Rewrite the data from the line containing "Image resolution: width=332" through the line containing "point(384,255)", inclusive, putting "Select" in place of "Open" and leaving everything else as it is.

Item position entries
>> start

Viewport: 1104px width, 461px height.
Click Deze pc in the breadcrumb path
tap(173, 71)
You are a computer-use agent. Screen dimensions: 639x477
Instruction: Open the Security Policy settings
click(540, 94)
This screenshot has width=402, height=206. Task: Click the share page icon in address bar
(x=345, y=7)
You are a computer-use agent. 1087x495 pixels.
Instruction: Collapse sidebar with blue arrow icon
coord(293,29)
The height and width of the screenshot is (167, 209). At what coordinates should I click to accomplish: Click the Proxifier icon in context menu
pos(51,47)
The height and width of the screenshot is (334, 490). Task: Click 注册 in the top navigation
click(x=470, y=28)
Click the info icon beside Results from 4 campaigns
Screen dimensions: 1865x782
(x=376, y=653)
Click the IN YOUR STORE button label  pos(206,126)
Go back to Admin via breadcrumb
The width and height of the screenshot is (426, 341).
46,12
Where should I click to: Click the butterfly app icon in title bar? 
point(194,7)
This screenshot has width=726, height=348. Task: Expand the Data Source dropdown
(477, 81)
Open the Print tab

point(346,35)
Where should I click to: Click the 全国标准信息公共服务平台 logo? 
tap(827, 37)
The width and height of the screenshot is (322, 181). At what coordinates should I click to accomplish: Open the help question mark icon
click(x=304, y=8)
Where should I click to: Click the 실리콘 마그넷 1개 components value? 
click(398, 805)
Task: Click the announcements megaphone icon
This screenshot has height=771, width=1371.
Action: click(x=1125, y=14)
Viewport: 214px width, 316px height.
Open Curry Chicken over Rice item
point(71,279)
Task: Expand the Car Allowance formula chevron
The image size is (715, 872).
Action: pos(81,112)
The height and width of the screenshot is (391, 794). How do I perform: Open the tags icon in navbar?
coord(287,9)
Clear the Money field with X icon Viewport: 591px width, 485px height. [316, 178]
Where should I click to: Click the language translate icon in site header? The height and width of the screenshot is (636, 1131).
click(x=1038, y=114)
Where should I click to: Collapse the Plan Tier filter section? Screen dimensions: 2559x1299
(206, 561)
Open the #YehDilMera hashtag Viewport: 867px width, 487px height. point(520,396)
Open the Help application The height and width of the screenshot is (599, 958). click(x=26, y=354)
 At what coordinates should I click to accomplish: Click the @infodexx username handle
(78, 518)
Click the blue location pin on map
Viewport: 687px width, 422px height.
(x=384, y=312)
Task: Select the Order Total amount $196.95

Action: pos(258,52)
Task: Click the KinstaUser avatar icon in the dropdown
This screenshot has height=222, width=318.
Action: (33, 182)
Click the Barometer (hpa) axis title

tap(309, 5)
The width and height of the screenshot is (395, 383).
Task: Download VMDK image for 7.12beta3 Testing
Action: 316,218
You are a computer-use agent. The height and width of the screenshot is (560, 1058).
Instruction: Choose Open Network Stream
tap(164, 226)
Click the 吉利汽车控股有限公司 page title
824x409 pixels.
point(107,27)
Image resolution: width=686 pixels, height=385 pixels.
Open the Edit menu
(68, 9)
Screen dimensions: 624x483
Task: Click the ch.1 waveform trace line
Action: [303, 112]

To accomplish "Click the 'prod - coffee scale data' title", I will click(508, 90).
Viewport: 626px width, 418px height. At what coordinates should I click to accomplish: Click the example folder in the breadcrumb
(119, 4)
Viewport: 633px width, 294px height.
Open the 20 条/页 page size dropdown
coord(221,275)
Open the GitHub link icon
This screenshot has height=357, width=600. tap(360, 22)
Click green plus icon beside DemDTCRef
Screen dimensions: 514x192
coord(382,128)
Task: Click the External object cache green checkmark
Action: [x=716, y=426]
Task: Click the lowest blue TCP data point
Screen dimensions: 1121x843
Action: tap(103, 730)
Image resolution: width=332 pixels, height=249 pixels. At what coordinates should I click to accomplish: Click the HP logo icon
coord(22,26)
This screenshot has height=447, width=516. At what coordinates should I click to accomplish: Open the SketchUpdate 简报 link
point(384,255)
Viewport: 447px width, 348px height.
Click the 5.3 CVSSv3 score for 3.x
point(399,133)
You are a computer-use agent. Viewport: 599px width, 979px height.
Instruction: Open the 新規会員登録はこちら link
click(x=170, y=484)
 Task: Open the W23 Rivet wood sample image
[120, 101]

>> end

## Output of the task:
Image resolution: width=332 pixels, height=249 pixels. At what coordinates should I click to accomplish: Click the HP logo icon
coord(22,26)
This screenshot has height=447, width=516. At what coordinates should I click to accomplish: Select the SketchUpdate 简报 link
point(384,255)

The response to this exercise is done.